Passage to read =
Chemical Thermodynamics for Growing Systems

TL;DR

This paper develops a thermodynamic framework for open, growing chemical reaction systems, extending existing theories to include volume change, and identifies conditions for growth, shrinking, or steady states based on the second law of thermodynamics.

Contribution

It introduces a thermodynamic theory for growing CRSs by extending Hessian geometry, providing conditions for their fate and thermodynamic constraints without specific kinetic assumptions.

Findings

Identifies environmental conditions for growth, shrinkage, or equilibrium.

Establishes thermodynamic constraints on growing CRSs.

Evaluates entropy production in steady growing states.

Provided records =
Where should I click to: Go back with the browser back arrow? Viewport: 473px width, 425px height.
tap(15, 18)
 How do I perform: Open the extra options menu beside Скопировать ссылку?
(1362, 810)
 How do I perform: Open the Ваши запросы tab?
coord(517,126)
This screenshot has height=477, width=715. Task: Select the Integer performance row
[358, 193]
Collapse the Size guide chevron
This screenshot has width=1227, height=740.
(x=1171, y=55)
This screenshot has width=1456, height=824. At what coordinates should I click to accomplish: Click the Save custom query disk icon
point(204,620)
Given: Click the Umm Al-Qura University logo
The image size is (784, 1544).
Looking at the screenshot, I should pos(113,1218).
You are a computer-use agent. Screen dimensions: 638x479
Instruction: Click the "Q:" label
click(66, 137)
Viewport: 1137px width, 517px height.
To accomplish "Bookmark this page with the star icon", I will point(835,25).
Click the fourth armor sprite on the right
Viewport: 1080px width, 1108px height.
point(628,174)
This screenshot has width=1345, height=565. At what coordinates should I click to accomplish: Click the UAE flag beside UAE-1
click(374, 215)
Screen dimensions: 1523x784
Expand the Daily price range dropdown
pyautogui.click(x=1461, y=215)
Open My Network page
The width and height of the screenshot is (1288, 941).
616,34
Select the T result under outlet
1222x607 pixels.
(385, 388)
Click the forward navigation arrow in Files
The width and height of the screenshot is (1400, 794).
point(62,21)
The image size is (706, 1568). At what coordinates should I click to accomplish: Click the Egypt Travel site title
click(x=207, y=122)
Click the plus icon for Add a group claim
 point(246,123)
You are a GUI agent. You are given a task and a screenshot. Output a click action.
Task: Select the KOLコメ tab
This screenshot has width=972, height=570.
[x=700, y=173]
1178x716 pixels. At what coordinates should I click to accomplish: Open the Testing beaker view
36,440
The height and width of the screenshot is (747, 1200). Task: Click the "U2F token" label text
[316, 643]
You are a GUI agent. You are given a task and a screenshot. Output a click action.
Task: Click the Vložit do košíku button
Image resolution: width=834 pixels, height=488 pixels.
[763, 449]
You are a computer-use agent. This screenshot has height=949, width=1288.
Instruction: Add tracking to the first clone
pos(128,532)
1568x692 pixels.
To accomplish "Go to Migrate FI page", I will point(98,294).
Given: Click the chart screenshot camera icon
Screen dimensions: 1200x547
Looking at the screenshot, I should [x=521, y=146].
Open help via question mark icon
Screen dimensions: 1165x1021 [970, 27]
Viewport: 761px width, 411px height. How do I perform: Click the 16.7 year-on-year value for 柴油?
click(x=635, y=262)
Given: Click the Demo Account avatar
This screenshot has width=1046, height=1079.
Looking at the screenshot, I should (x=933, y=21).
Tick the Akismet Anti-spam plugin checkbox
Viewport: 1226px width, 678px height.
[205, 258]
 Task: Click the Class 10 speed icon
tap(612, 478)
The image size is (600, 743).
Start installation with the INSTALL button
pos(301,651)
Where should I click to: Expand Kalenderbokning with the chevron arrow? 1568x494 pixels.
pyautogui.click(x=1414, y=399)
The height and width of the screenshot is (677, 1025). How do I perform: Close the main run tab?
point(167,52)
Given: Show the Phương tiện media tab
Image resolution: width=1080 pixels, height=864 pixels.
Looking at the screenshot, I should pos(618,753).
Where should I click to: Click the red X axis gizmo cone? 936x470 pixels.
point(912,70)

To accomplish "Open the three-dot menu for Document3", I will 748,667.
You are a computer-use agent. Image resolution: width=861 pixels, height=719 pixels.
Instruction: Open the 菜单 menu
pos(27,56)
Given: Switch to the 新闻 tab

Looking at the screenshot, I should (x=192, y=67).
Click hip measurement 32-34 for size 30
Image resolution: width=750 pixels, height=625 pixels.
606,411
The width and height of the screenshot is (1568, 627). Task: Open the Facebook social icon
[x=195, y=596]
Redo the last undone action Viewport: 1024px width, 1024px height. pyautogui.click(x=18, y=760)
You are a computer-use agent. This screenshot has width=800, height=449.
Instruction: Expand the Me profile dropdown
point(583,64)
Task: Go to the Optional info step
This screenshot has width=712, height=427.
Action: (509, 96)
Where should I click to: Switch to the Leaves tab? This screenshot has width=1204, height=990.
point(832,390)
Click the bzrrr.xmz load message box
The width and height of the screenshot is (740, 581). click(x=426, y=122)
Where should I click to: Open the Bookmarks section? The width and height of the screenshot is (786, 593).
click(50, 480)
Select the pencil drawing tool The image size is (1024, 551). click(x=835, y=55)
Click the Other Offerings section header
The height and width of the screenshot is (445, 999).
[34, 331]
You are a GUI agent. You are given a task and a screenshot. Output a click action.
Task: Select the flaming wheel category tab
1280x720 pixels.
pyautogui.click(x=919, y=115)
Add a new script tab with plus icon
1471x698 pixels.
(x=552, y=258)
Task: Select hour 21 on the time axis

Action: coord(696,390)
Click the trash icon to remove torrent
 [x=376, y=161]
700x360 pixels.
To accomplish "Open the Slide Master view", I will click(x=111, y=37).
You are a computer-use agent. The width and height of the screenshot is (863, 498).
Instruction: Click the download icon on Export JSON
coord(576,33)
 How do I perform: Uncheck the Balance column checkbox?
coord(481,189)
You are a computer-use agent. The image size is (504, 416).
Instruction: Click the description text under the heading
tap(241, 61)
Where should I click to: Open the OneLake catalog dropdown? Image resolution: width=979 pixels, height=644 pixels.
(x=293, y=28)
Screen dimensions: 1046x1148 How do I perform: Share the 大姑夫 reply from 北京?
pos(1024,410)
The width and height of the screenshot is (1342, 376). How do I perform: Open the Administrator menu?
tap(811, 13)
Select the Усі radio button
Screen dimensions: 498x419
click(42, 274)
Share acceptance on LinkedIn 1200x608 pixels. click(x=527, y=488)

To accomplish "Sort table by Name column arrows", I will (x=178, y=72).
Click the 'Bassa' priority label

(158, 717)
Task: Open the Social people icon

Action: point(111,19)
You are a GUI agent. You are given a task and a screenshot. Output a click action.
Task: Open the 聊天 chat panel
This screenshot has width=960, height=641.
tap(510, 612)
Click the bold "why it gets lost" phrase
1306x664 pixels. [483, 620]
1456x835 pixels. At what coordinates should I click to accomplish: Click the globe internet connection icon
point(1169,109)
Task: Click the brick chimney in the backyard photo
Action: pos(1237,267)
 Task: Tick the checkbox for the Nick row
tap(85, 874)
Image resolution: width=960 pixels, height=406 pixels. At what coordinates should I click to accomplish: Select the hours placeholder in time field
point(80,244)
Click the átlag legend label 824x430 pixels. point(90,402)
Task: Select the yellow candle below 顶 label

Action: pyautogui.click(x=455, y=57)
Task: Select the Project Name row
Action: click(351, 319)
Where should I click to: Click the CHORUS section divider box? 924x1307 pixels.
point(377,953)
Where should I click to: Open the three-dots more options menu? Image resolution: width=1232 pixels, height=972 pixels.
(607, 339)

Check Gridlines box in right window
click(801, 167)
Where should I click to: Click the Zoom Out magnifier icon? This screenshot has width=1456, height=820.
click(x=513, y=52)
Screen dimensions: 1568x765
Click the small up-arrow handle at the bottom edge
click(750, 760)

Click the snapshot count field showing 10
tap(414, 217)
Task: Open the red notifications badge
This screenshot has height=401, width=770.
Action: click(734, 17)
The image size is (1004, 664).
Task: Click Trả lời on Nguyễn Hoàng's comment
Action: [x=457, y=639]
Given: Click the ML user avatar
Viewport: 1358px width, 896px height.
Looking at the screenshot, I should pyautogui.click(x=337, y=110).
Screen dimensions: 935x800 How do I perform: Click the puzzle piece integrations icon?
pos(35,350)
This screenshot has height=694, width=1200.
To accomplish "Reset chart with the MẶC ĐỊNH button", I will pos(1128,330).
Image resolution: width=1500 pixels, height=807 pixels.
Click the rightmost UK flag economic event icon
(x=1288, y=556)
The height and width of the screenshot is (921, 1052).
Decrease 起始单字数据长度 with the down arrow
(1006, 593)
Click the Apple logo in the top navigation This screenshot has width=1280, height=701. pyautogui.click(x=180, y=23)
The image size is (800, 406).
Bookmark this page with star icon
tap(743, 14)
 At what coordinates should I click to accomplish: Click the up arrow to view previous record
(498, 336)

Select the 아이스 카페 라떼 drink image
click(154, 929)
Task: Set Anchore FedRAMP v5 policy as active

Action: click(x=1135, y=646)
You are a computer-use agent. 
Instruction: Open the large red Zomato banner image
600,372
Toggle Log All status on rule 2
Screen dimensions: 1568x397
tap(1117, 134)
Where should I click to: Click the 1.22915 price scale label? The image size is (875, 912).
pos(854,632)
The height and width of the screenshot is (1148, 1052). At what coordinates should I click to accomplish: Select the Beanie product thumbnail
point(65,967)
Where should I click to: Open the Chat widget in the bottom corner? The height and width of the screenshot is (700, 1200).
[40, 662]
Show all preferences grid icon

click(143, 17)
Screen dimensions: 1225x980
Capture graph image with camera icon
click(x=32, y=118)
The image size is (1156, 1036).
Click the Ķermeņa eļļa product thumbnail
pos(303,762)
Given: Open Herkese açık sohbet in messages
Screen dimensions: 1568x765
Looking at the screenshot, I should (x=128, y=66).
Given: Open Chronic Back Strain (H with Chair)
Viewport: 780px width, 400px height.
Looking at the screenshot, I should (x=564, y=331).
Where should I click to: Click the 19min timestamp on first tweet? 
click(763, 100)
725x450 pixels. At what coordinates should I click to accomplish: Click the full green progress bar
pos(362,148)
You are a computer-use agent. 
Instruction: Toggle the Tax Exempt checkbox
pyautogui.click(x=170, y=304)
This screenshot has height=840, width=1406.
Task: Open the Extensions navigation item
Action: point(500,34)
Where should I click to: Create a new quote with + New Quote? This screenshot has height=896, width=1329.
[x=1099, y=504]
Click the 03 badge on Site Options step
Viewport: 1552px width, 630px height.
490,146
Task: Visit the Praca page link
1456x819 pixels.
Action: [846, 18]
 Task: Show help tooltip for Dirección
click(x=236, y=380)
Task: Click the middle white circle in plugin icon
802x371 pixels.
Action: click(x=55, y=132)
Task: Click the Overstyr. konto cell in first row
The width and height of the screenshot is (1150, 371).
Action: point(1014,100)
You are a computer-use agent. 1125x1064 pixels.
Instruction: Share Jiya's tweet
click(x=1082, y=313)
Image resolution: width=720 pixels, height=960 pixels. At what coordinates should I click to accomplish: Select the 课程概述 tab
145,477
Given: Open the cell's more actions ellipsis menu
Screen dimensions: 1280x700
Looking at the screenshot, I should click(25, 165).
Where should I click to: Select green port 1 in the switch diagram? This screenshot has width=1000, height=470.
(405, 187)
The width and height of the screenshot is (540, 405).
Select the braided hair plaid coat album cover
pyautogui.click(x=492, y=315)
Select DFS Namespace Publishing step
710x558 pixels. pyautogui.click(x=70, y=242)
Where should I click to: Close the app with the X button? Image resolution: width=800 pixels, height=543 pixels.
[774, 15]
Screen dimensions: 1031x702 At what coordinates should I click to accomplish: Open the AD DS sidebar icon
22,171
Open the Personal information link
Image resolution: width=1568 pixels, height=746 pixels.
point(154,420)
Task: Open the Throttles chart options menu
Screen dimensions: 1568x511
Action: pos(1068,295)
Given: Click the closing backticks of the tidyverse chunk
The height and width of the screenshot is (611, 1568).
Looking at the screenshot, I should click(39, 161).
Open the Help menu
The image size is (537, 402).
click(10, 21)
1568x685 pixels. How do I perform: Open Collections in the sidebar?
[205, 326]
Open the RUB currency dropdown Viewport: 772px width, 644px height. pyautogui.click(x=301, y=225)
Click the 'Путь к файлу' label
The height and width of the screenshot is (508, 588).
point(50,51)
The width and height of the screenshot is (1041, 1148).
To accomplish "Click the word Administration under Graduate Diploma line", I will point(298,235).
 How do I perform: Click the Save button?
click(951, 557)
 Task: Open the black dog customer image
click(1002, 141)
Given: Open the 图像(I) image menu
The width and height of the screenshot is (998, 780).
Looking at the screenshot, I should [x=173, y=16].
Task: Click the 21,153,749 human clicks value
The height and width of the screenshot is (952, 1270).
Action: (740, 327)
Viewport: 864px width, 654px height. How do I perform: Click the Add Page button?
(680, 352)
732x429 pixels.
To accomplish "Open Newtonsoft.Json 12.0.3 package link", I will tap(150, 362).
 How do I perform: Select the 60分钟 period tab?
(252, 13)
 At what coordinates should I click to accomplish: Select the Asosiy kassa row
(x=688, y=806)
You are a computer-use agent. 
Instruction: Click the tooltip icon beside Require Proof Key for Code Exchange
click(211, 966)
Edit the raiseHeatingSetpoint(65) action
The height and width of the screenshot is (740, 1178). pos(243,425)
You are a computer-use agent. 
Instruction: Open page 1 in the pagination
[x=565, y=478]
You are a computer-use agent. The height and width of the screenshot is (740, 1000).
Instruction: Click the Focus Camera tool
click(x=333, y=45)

What you will do =
(A) Answer these from the summary of the paper on growing chemical systems:
(i) Besides openness and growth, what does the framework extend existing theories to include?
(ii) Which geometry does the theory extend?
(iii) In what kind of state is entropy production evaluated?
(B) In the summary of the paper on growing chemical systems, copy the text starting at "It introduces a" and ending at "specific kinetic assumptions.", substituting "information geometry" for "Hessian geometry".
(C) Continue the summary of the paper on growing chemical systems from its last line.
The items have no part in this work.

Results of the exercise =
(A)
(i) Volume change.
(ii) Hessian geometry.
(iii) Steady growing states.

(B)
It introduces a thermodynamic theory for growing CRSs by extending information geometry, providing conditions for their fate and thermodynamic constraints without specific kinetic assumptions.

(C)
Abstract

We consider growing open chemical reaction systems (CRSs), in which autocatalytic chemical reactions are encapsulated in a finite volume and its size can change in conjunction with the reactions. The thermodynamics of growing CRSs is indispensable for understanding biological cells and designing protocells by clarifying the physical conditions and costs for their growing states. In this work, we establish a thermodynamic theory of growing CRSs by extending the Hessian geometric structure of non-growing CRSs. The theory provides the environmental conditions to determine the fate of the growing CRSs; growth, shrinking or equilibration. We also identify thermodynamic constraints; one to restrict the possible states of the growing CRSs and the other to further limit the region where a nonequilibrium steady growing state can exist. Moreover, we evaluate the entropy production rate in the steady growing state. The growing nonequilibrium state has its origin in the extensivity of thermodynamics, which is different from the conventional nonequilibrium states with constant volume. These results are derived from general thermodynamic considerations without assuming any specific thermodynamic potentials or reaction kinetics; i.e., they are obtained based solely on the second law of thermodynamics.